Askerden döndüğünde farklı işlerde çalışmaya başlayan Haluk Tokat, bir dizi eğitim aldıktan sonra yüksek gerilim hattında operatör olarak çalışmaya başladı. Hayatını değiştiren olay da işte bu esnada yaşandı.

‘YAŞAMA ŞANSIN YÜZDE 5 DEDİLER’

İşe başladıktan kısa bir süre sonra elektrik direğinde akıma kapılan genç adam ölümden döndü. Hızlıca hastaneye kaldırılan Haluk Tokat apar topar ameliyata alındı. Ameliyattan çıktığında iki kolunun da kesildiğini öğrendi. O ana dair pek fazla bir şey hatırlamadığını söyleyen Tokat, hastanede konuşulanları duyuyordu ancak yine de birçok şeyi çok fazla anlamıyordu. Çevresindekiler onun ağır bir yanık kokusuna sahip olduğunu, yaşama şansının da sadece yüzde 5 olduğunu söylüyordu.

Yakınları kendilerini en kötü habere alıştırmaya başlamıştı bile. İç organları ciddi hasar görmüştü ve durumu ciddiyetini koruyordu. Yüksek gerilim iki koltuk altından ve sol ayağından patlatarak çıkmıştı ve sol ayağının da kesilme ihtimali vardı. Sevk edildiği yanık hastanesinde 7-8 ameliyat geçirdi. İç organları büyük hasar aldığı için küçük bir düşme dahi iç kanamaya sebep olup ölüme götürebilirdi. “En son aldıkları büyük ameliyatta bana kollarımı kesmek zorunda olduklarını söylediler” diyen Haluk Tokat, şöyle devam etti: “İlk ameliyatımda kollarımı boydan boya yararak kontrolünü sağladılar, ‘ne kadar kısmını kurtarabiliriz ne kadarını sıyırıp temizleyebiliriz’ diye. Ancak en son beni büyük ameliyata aldıklarında bana her iki kolumu da kesmek zorunda olduklarını söylediler. ‘Nereden kesileceği de ameliyat esnasında belli olacak’ dediler.”

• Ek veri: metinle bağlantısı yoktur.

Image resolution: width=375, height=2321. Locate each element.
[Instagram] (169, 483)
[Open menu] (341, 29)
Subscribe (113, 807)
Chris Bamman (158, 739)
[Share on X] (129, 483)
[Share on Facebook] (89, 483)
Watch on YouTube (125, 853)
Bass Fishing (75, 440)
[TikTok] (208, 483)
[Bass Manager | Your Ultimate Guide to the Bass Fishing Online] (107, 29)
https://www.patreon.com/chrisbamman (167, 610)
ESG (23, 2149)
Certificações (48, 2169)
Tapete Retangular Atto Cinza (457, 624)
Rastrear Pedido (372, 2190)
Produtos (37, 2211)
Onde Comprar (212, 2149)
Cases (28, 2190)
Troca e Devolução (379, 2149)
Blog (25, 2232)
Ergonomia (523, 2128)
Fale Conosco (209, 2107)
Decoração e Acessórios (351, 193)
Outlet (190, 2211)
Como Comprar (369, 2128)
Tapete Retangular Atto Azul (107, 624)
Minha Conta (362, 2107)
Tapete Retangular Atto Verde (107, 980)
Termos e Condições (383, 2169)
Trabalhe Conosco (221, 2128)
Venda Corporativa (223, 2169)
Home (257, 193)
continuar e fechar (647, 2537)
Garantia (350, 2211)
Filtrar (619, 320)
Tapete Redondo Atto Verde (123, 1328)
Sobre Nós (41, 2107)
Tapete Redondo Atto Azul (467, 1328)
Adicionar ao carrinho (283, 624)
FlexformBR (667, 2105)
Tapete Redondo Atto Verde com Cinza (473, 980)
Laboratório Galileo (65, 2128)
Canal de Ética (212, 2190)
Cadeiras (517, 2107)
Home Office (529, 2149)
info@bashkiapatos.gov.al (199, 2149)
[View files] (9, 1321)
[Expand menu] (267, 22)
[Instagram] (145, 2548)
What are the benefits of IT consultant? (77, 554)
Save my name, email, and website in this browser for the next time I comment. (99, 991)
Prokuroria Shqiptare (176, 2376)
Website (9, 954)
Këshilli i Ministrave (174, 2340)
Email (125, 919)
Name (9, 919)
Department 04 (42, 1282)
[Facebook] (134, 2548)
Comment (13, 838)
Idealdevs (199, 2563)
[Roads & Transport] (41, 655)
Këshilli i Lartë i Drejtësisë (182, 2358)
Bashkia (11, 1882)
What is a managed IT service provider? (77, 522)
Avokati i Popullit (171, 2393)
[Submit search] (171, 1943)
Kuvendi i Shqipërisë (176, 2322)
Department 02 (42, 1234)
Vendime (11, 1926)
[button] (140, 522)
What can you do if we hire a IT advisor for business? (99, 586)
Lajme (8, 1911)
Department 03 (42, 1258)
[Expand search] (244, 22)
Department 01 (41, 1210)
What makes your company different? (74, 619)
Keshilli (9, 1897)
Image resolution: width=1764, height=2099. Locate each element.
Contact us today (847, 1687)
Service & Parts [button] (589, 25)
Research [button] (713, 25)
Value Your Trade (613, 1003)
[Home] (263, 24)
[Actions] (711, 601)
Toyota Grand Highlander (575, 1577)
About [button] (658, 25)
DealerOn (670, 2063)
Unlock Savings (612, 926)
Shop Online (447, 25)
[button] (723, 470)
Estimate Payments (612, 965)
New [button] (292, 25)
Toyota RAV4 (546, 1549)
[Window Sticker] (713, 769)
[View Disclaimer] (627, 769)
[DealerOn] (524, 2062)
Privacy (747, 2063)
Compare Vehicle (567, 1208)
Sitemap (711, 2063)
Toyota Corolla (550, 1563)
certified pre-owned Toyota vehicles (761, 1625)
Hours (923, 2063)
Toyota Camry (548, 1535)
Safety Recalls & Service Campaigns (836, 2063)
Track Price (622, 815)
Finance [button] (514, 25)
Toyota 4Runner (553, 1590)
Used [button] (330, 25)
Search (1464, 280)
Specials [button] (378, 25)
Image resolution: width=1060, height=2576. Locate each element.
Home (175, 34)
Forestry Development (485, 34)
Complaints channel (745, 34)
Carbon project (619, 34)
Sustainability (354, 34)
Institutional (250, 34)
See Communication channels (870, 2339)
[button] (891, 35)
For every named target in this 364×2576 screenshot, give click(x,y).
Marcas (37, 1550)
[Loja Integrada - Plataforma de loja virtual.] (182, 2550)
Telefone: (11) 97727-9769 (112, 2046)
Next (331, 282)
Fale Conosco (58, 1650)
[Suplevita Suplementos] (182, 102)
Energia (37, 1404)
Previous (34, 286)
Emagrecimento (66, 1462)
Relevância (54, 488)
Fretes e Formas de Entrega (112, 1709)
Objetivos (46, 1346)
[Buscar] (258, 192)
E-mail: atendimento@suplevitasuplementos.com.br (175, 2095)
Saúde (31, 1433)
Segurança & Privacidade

‘KOLLARIMI KESMEYİN, NİŞANLIYIM DİYE YALVARDIM’

“O an çok yalvardım, ‘Lütfen kollarımı kesmeyin, nişanlım var. Kısa süre sonra evleneceğiz’ dedim ama bu konuşmadan sonrasını hatırlamıyorum. Gözümü açtığımda bandajlar içerisinde yataktaydım ve artık kollarım yoktu. Yüksek gerilim damarlarımı da gevşettiği için birçok defa iç kanama geçirdim. Tam 90 gün boyunca sırt üstü yatarak iyileşmek için çaba sarf ettim ve 92’nci gün taburcu oldum. Ayaklarımın üzerine yavaş yavaş basabiliyordum ancak tamamen iyileşmem, yaraların kapanması yaklaşık 6 ayı bulunmuştu” diyen Haluk Tokat, sözlerini şu şekilde sürdürdü:

“Önceki yaşamımda, hayatımda çok sevdiğim bir insan vardı. Annem 2006’da rahmetli olunca hayattaki tek dayanağım yani sevdiğim insan olarak bir tek o kalmıştı. 7 kardeştik fakat pek bağlı değildik birbirimize. Bu kazadan önce dolu dolu yaşadığım bir hayatım olmuştu. Arkadaşlıklarım olsun, yaşadığım hayat tarzı olsun dolu doluydu. Bu kazadan sonra her şey değişti. En yakınlarım tarafından terk edildim. Sevdiğim kişi tarafından terk edildim. Yavaş yavaş beni ziyaret etmeleri azaldı ve sonunda da terk etti. ‘İnsan eti ağırdır’ derler ya ben bunu gerçekten yaşadım. Bu gerçeği büyük acılar çekerek öğrendim ama yılmadım. Çünkü bu elim kazadan sonra tekrar hayata tutunmam gerektiğini gördüm. Kimseye yük olmadan, kimseden bir şeyler istemeden ki öyle bir yapım asla yok. Hayatıma, omuzuma bir çanta alarak kalem satmakla başladım. O kadar çok zoruma gidiyordu ki ilk başlarda. Ne kalacak evim ne ailem ne de arkadaşlarım vardı. Üstümü başımı giyinemiyordum, ihtiyaçlarımı karşılayamıyordum. Fakat kalem satarak ne kadar para kazanabilirsiniz ki? Bunun böyle gitmeyeceğini düşünerek 2010 senesinde İstanbul’a taşındım.”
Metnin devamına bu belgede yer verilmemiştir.